The plan describes how the project was controlled, as well as the internal reviews that were required. GA-ESI measured task completions and required frequent meetings to discuss status, tasks, and issues observed. Also, GA-ESI required that software quality be implemented in accordance with the USUHS/AFRRI Software Quality Assurance Verification and Validation Plan (SQAP) for the AFRRI TRIGA reactor.
The plan required the use of a tracking tool to record, track, and disposition of issues and failures throughout the development lifecycle.

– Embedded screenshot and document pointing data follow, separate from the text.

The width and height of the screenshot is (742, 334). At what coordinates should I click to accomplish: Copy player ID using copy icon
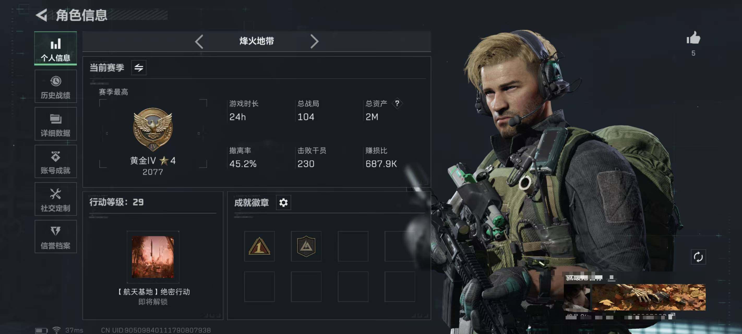pos(671,316)
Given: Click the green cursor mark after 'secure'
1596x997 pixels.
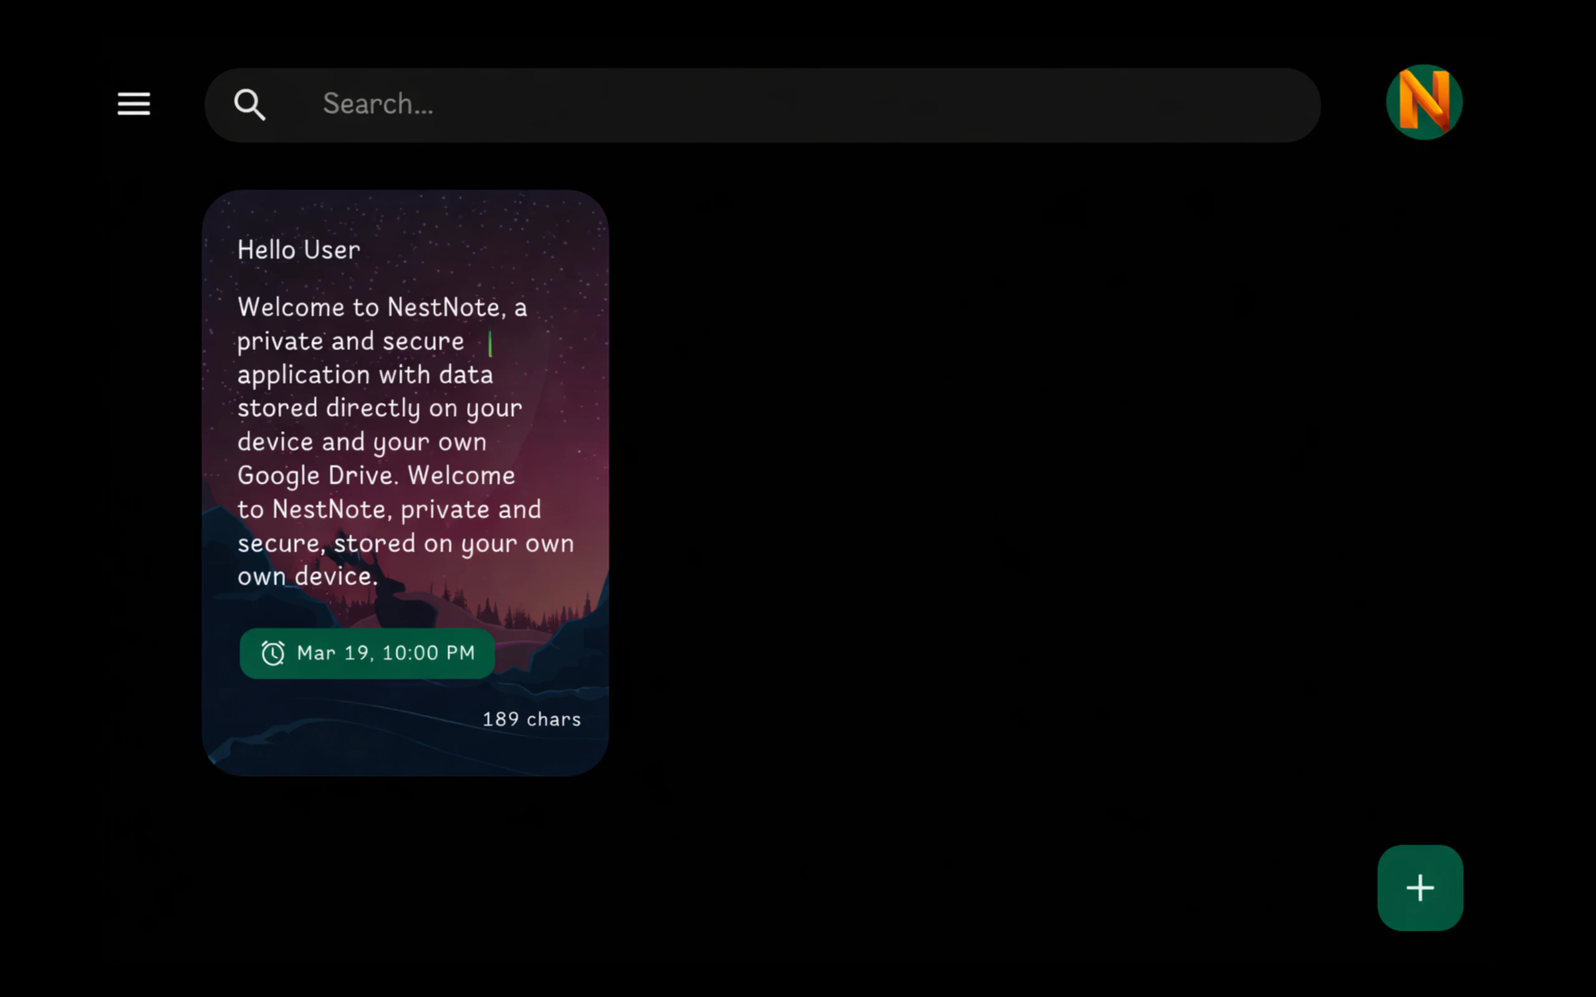Looking at the screenshot, I should 490,344.
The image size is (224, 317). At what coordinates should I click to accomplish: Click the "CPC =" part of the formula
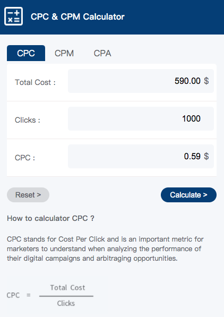[x=19, y=295]
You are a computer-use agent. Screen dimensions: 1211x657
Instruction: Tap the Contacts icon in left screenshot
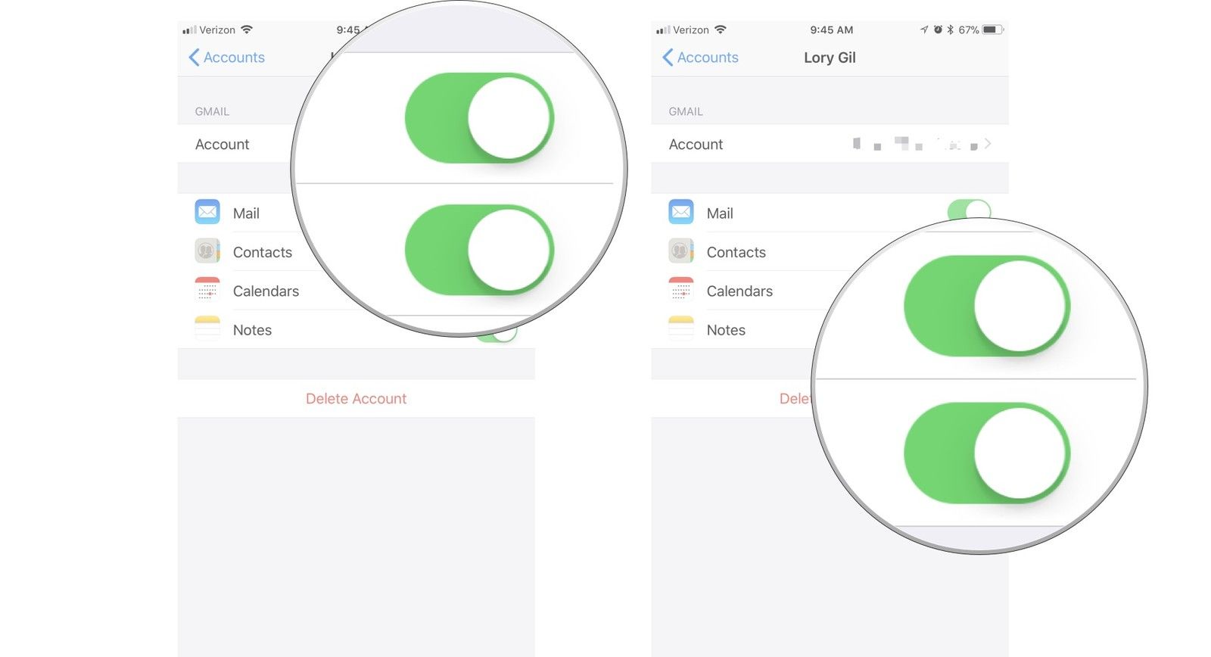[207, 251]

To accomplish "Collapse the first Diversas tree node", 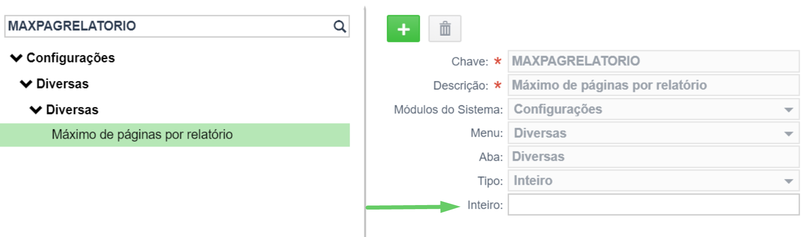I will pos(27,84).
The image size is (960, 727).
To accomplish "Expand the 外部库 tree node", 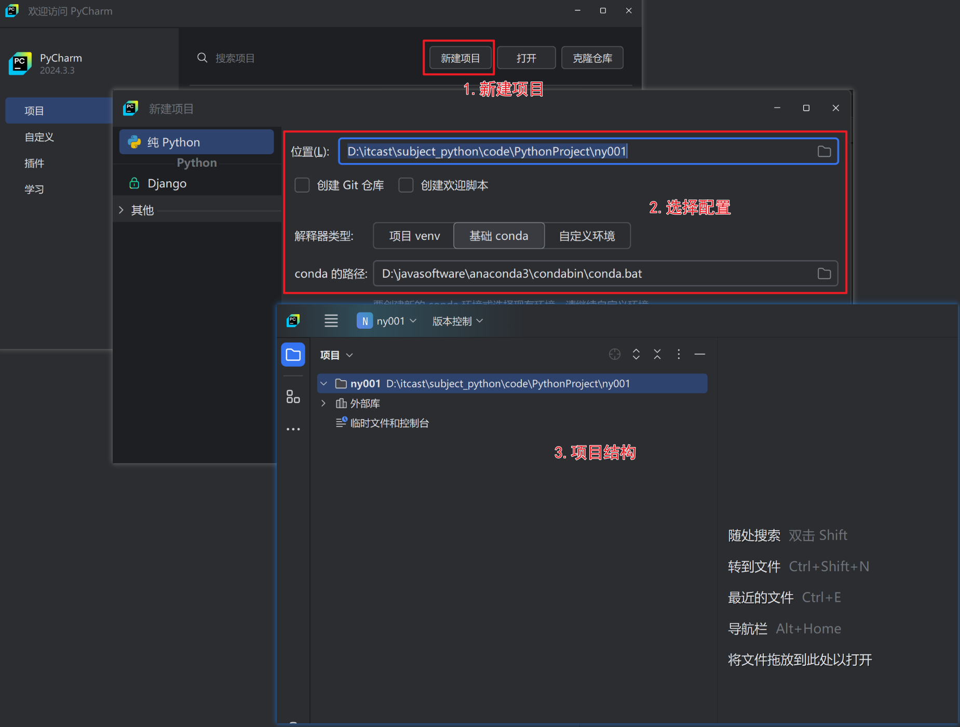I will coord(323,403).
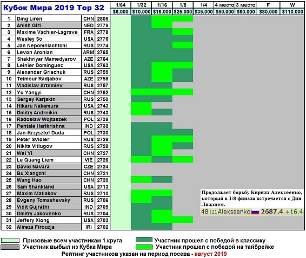Click the Кубок Мира 2019 Top 32 title
The image size is (306, 258).
click(x=54, y=8)
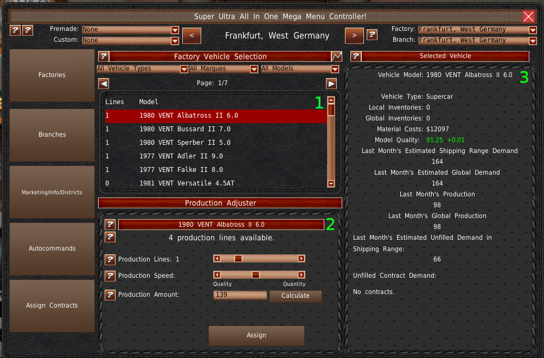Click help icon next to Factory Vehicle Selection
The width and height of the screenshot is (544, 358).
click(x=103, y=56)
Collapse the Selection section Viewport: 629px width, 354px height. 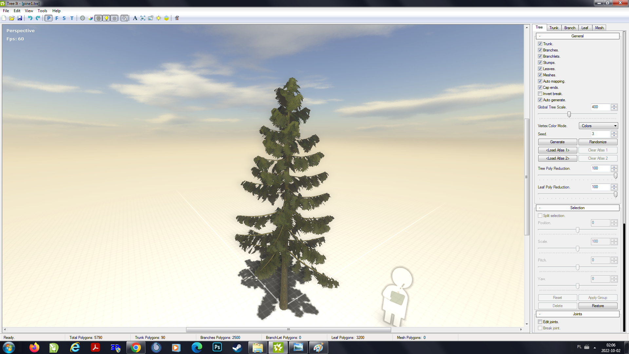click(539, 207)
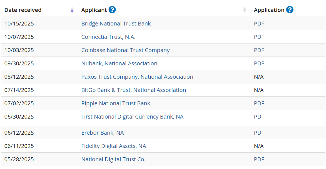
Task: Toggle sort arrows for Applicant column
Action: click(x=245, y=10)
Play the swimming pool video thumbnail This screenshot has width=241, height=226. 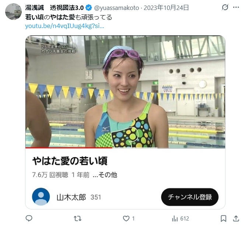[125, 92]
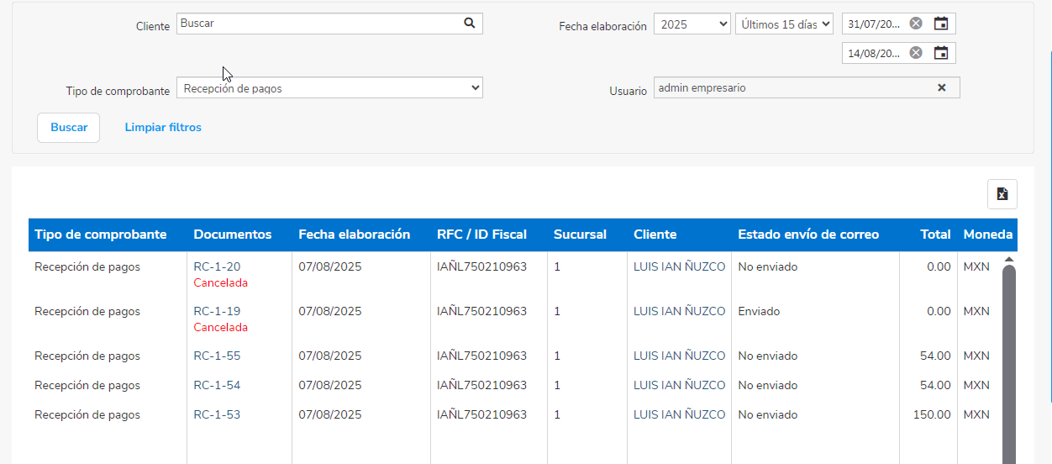This screenshot has height=464, width=1052.
Task: Clear the end date 14/08 field
Action: [x=916, y=53]
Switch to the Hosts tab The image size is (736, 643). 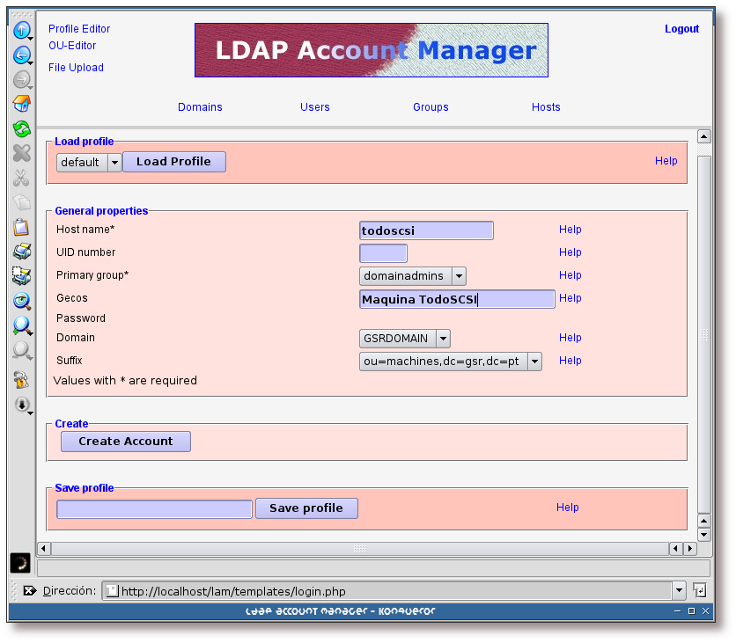click(546, 107)
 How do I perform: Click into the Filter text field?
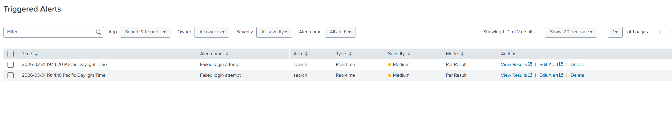[x=50, y=32]

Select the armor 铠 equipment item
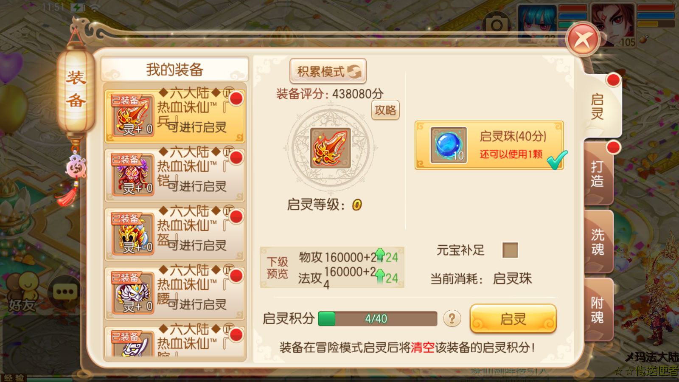pos(175,175)
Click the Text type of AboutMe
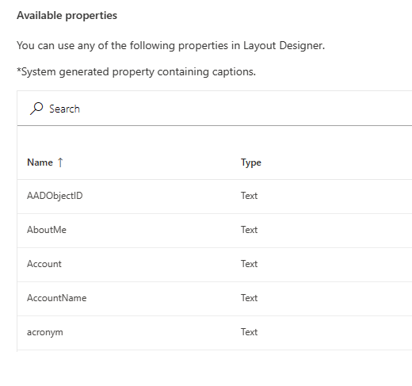Image resolution: width=412 pixels, height=386 pixels. [x=249, y=230]
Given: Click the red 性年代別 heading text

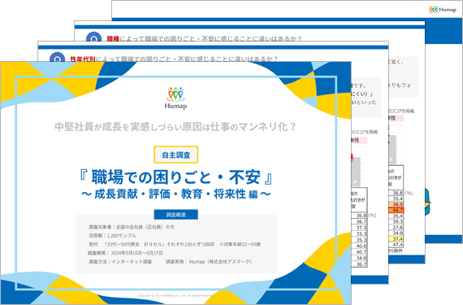Looking at the screenshot, I should click(83, 59).
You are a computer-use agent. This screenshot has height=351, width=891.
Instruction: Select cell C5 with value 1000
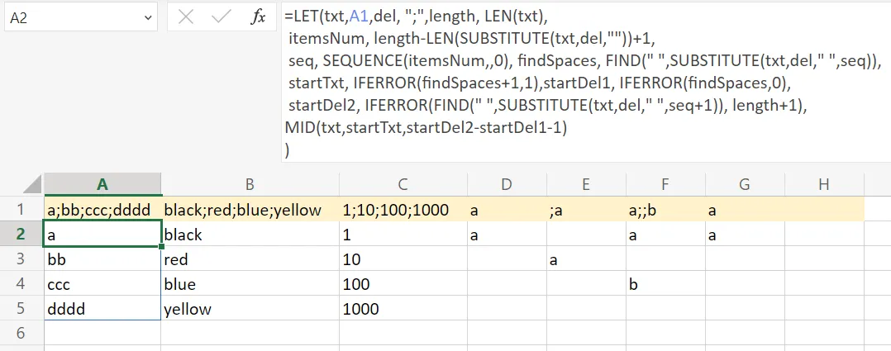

Further, in circumstances requiring changes to the established software baseline, disposition of these changes required approval by the project cross functional team or the change control board.
Software Configuration Management Plan During the virtual part of the audit, the NRC staff reviewed the TRIGA AFRRI Software Configuration Management Plan, T3S900D906-DOC, Revision X1. This document describes guidelines to manage changes to the TRIGA software in accordance with the requirements identified by AFRRI. The software configuration management plan (SCMP) was used to identify, track, and control changes made to project documentation, software source code, software build artifacts, test tools, and test artifacts. This SCMP was applied to the control console and nuclear instruments proposed for AFRRI TRIGA reactor.
The SCMP identifies roles and responsibilities assigned to GA, as well as the management of software configuration process. This document also describes activities associated and required as part of software configuration management, including configuration identification, configuration control, configuration evaluations and reviews, and release management and deliveries. The SCMP describes the resources used to support configuration management during the software development.
For configuration identification, the SCMP describes naming convention and tools utilized to maintain and store configuration items (e.g., the server data where the software source code is kept).
For configuration control, the SCMP describes the creation of a baseline to provide a reference point for each configuration item. This document also describes the process to request, evaluate, and approve changes after a baseline is established.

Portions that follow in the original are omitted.